■ **Provided passage**:
►

Monday, December 9, 2024

Little red dots and brown dwarfs – demonstration of the light scattering by point-like objects.

 

Discovery of little red dots was an important step forward in understanding of the nature of the Universe. While the discussion of the nature of those little red dots is not yet finished, the consensus is that they are most probably not an exotic galaxies (or even other objects of completely unknown nature) but rather observed from very high distances quasars (active galactic nucleus) without clearly seen the rest of the galaxy [1]. The typical size of the AGN would be around 1 parsec [2], which is 3.26 light years. For the distance of 13 billions of light years (at least, in Big Bang Cosmology) for z above 4 the angular size at Earth would be only 3.26/13*10exp(9) = 2.5*10exp(-10) radian and well below the diffraction limit of James Web Space Telescope (3*10exp(-7) radian for wavelength of 2 um, filter F200W). This is clearly a point-like object for high z.

               Initial observations of the little red dots was found to be heavily contaminated by the brown dwarfs from the outskirts of Milky Way (those stars are not luminous and are not creating the usual projectile-like pictures on the image). Yet the presence of them on the same image as little red dots allows to compare directly the close and far point-like objects ( at a distance of 10 parsec even JWST can not resolve the star and it must be at diffraction limit of the telescope). The problem is that those point-like objects are looking differently on the image, one has much larger angular size compare to former.

Here is how brown dwarf looks like [3]:


The square is 2.4 arcsec each side and the size of 0.1” is also shown. The angular size of the brown dwarf for filter F115W is 0.058” or 2.8*10exp(-7) rad. For the center wavelength of 1.15 um the angular resolution (diffraction limit) of JWST would be 1.15 um/6.5 m=1.8*10exp(-7) rad. It is clearly seen that the angular size of brown dwarf is close to the diffraction limit of the telescope.

Here is how little red dots with Z=7.41 and 7.48 looks like for the same size of the squares 2.4” on one side [4]:



Even without any measurements it is clearly seen that those point-like objects are having much larger angular size (for the same filter F115W: 0.12” – 0.16”, 5.8-7.8*10exp(-7) rad, which is 3-4 times larger than the diffraction limit of the telescope).

◄

Could you continue the passage about little red dots and brown dwarfs, starting after its last sentence?

■ **Records supplied**:
►

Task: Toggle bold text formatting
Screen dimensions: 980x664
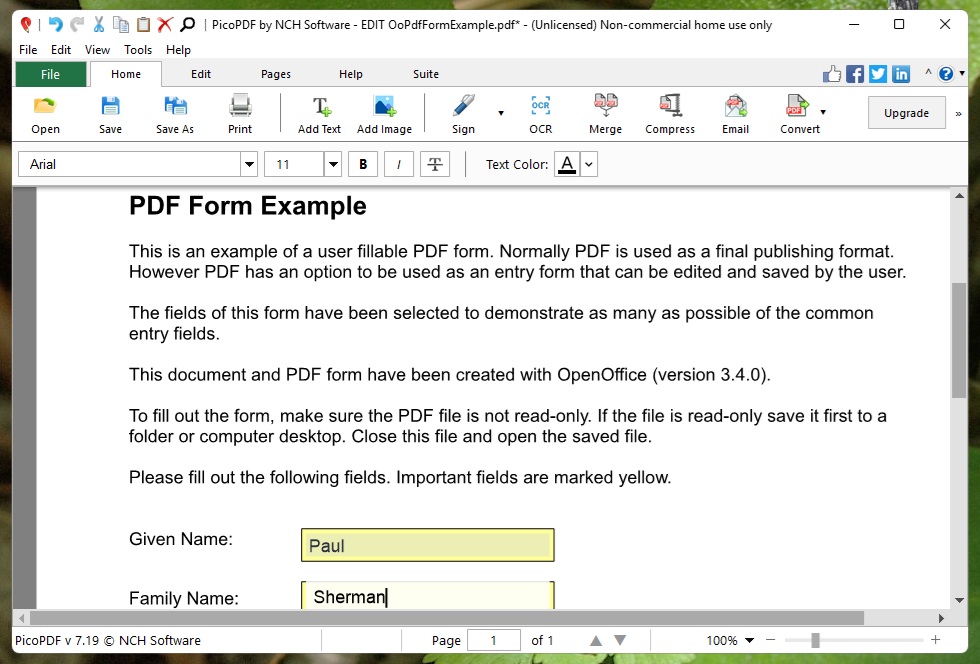Action: click(363, 165)
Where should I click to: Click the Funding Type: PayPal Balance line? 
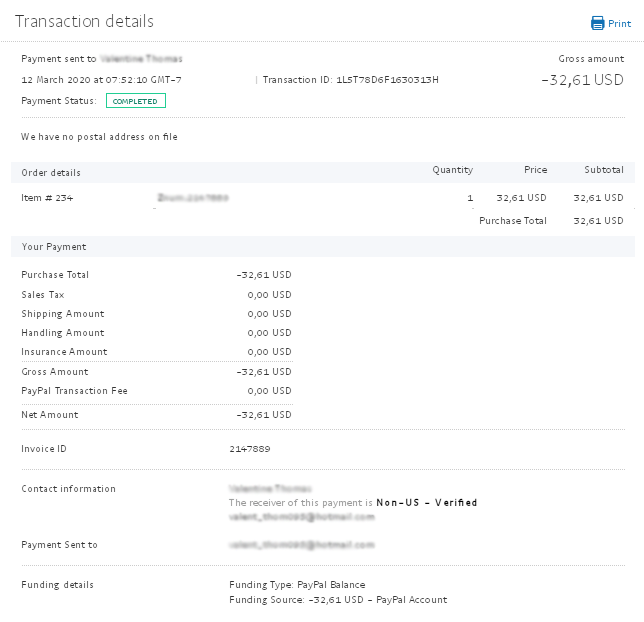[297, 585]
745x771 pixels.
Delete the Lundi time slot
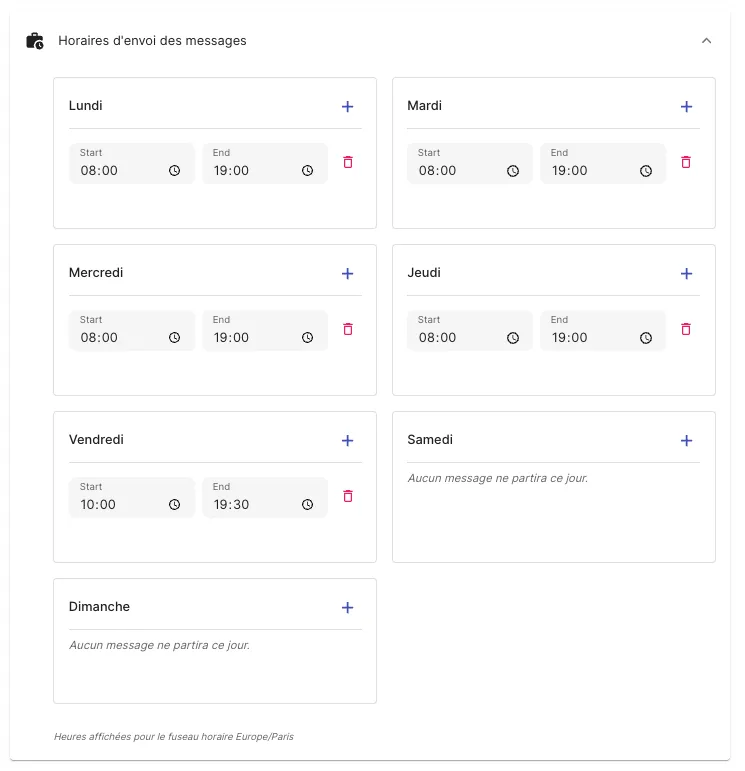point(348,162)
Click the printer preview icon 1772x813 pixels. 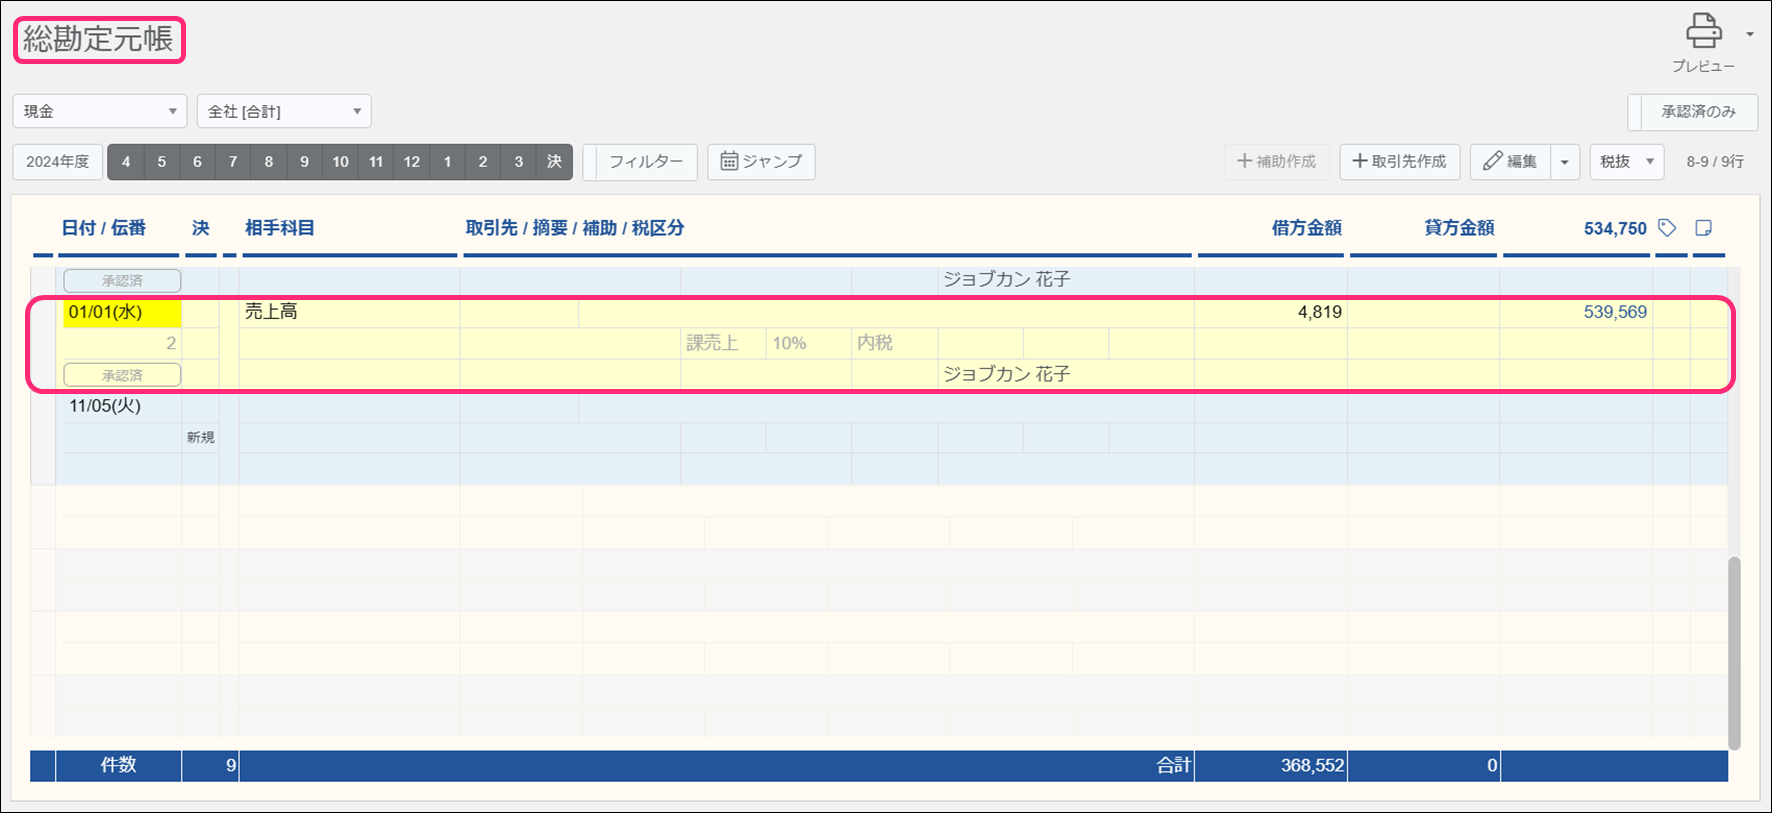point(1703,32)
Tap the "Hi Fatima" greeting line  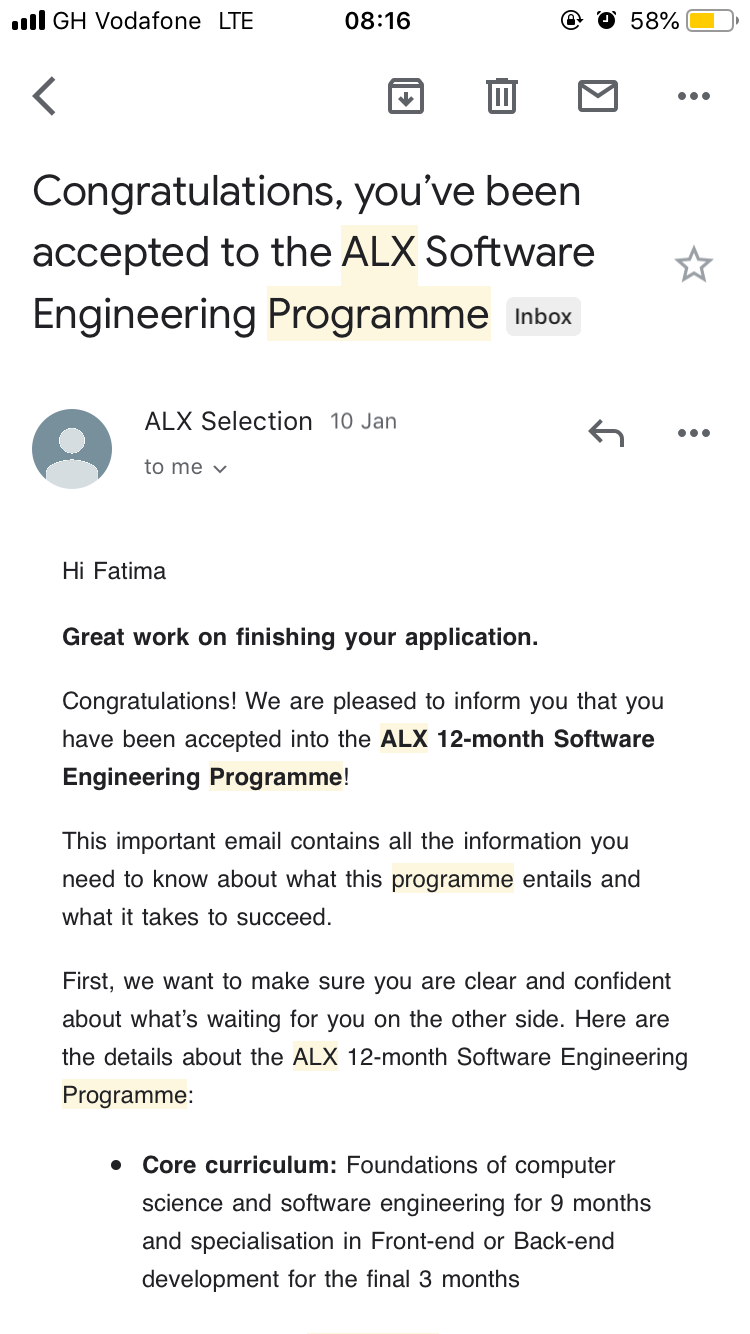tap(114, 571)
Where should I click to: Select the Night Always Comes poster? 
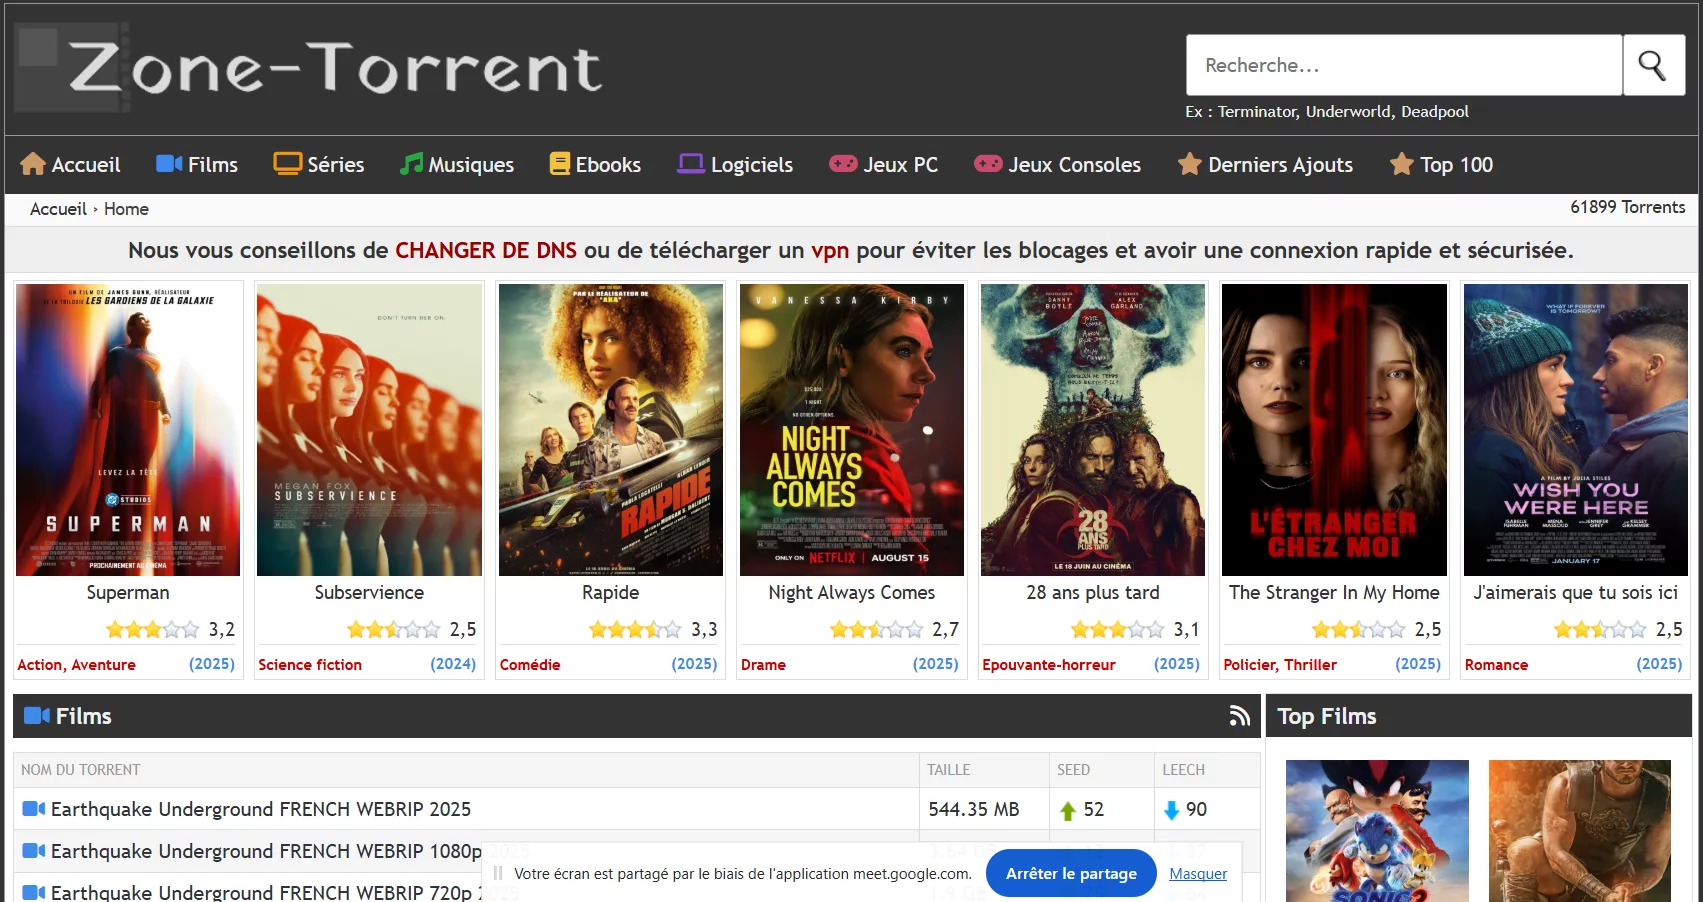(851, 430)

◄

■ **Result for this task**:
               Those observations once again confirmed that JWST is working at full capacity – no problems with mirrors tuning or trembling because of small meteorites striking. The close point-like objects when they are very dim and not saturating the detector (projectiles for stars being photographed) are having the angular size exactly as expected. But very far point-like objects imaged at the same time are having much larger angular size. This is only possible if the light itself is scattered (this property is predicted for Tired Light Theory and completely impossible in Big Bang Cosmology). Despite this is not real disproof of Big Bang (because after all light may be scattered without loss of energy by unresolved Einstein crosses or some refraction phenomena for the light passing through invisible nebulae) it is a very strong hint toward direction of search for New Physics (beyond Einstein-Schrodinger and Standard Model) [5,6].

References.

1.Gene C.K.Leung et all “Exploring the nature of little red dots: constraints on AGN and stellar contributions from PRIMER MIRI imaging” //Arxiv,  2411.12005 or https://arxiv.org/pdf/2411.12005

2. https://ned.ipac.caltech.edu/level5/Glossary/Essay_krolik.html

3.Danial Langeroodi, Jens Hjorth “Little Red Dots or Brown Dwarfs? NIRSpec Discovery of Three Distant Brown Dwarfs Masquerading as NIRCam-selected Highly Reddened Active Galactic Nuclei” // The Astrophysical Journal Letters, 957:L27, 2023.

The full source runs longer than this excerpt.